Various Middle Eastern countries (e.g. Omani Empire which had the eastern coast of Africa) participated in the East African Slave Trade (a.k.a. Arab Slave Trade).
Slavery in Mauritania dates back centuries and continues to this day (so this much more than covers the time when there were slaves in the US).
The French outlawed slavery in 1905 but were unable to effectively enforce the ban. It was abolished again in 1981 by the Mauritanian government but enforcement has been weak to say the least.
Slavery in Mauritania is hardly ‘modern.’ It is an institution deeply rooted in the history of the country and region. The ruling minority Beydanes (Arab-Berbers) historically enslaved Haratin (or “Black Moors”).
Slaves were sold to Europeans from Mauritania during the Atlantic slave trade, but thousands were also enslaved locally:
Since 1677, the Arabs won a battle with the Berbers, putting Arabs in control, with Berbers in the middle (divided into 2 groups: religious scholars called zawiyas and farmers and herders called znaga), and the blacks on the bottom (also divided into 2 groups: former slaves called haratani and slaves, abid).

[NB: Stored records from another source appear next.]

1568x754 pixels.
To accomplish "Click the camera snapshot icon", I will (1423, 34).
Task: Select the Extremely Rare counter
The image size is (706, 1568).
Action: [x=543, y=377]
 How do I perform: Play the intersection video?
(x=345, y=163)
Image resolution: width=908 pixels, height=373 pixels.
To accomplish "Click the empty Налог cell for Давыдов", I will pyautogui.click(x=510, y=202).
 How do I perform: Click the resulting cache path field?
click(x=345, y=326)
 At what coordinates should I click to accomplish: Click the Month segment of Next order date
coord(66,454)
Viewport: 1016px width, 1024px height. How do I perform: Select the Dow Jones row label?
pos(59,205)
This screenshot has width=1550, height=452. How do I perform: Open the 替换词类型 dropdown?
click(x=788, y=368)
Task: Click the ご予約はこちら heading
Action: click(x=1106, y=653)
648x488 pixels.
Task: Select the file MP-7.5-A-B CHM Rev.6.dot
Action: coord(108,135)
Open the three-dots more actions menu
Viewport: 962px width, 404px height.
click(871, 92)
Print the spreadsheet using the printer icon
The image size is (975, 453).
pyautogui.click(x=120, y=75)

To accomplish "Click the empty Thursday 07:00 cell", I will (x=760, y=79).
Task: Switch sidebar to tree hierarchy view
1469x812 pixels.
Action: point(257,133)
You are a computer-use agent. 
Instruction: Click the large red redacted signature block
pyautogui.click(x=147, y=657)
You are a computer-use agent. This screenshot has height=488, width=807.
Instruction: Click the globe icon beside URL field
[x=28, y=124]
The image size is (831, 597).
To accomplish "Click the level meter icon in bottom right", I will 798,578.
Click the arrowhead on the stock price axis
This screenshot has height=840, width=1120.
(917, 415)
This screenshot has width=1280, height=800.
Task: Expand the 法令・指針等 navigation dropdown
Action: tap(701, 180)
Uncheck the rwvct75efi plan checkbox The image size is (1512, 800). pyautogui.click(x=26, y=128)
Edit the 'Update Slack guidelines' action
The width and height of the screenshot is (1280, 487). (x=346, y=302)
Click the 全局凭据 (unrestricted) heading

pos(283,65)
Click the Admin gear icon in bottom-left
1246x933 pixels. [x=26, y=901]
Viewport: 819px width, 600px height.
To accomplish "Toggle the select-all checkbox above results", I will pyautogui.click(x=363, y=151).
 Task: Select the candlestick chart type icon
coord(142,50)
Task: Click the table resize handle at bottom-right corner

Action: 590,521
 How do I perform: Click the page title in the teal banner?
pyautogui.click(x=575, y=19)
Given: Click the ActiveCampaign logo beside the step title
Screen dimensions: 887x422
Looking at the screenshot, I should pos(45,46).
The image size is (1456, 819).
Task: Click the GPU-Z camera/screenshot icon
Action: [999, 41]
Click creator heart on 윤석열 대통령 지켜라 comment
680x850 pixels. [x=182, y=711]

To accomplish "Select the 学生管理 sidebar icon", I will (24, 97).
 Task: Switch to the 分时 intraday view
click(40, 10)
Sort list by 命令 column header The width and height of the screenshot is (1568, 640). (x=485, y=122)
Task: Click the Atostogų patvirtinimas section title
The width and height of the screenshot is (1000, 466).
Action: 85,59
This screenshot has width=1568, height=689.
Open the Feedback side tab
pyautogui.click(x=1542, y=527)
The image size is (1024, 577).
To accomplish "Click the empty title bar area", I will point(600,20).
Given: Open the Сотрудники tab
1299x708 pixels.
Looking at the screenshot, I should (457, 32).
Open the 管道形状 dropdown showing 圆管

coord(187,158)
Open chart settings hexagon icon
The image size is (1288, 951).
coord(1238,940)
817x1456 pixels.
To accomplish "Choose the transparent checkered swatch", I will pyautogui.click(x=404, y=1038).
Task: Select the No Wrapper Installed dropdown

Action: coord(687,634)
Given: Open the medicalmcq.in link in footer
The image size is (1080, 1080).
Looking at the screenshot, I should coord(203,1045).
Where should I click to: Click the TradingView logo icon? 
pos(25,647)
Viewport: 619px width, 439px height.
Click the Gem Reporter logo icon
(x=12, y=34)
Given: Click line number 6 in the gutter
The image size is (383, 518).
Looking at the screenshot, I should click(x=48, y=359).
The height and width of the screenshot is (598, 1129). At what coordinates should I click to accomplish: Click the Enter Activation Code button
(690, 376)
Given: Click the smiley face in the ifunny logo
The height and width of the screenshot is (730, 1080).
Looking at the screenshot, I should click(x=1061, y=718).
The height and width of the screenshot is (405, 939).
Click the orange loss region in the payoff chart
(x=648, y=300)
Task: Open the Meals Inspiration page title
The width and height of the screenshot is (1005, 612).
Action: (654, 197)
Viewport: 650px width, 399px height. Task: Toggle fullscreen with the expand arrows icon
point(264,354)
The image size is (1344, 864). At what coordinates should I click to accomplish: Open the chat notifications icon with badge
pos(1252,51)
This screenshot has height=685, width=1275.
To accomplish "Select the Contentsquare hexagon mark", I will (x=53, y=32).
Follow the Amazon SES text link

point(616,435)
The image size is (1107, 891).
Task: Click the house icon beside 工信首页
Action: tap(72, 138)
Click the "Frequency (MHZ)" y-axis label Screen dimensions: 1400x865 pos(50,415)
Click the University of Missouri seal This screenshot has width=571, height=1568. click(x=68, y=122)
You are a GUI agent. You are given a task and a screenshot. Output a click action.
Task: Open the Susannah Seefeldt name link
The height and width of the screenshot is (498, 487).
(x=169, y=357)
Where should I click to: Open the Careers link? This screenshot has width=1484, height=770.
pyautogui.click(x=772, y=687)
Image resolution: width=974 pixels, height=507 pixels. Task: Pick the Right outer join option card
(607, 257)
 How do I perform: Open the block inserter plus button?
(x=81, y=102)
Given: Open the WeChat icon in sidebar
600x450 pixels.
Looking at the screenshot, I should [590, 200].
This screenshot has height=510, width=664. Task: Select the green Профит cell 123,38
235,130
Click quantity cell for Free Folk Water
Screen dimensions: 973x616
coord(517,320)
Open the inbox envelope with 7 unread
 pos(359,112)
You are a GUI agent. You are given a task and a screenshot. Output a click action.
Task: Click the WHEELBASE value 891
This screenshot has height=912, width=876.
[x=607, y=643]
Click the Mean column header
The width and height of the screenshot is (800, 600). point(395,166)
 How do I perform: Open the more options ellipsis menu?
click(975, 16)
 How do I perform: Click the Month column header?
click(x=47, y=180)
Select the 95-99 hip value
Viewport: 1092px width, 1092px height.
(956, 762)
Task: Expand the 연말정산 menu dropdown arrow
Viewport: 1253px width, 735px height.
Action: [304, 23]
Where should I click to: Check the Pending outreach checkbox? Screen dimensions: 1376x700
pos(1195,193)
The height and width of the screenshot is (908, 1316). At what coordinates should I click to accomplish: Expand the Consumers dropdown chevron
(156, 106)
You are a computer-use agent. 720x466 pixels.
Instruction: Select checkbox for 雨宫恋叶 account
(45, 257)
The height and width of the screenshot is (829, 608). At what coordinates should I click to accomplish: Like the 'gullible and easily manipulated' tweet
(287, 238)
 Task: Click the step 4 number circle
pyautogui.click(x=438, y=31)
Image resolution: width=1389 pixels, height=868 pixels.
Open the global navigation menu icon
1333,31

No one knows for sure how many people are enslaved in Mauritania today but a conservative estimate is 43,000 (1% of the population). In 2014 - more than 30 years after abolition - the number was estimated at 140,000 (3.5% of the population).
Slavery was also widespread in parts of West Africa (e.g. Mali, Ivory Coast, Burkina Faso) up until the late 19th century. Only the defeat of the Malinke ruler Samori Toure in 1898 allowed the French to effectively put an end to the practice.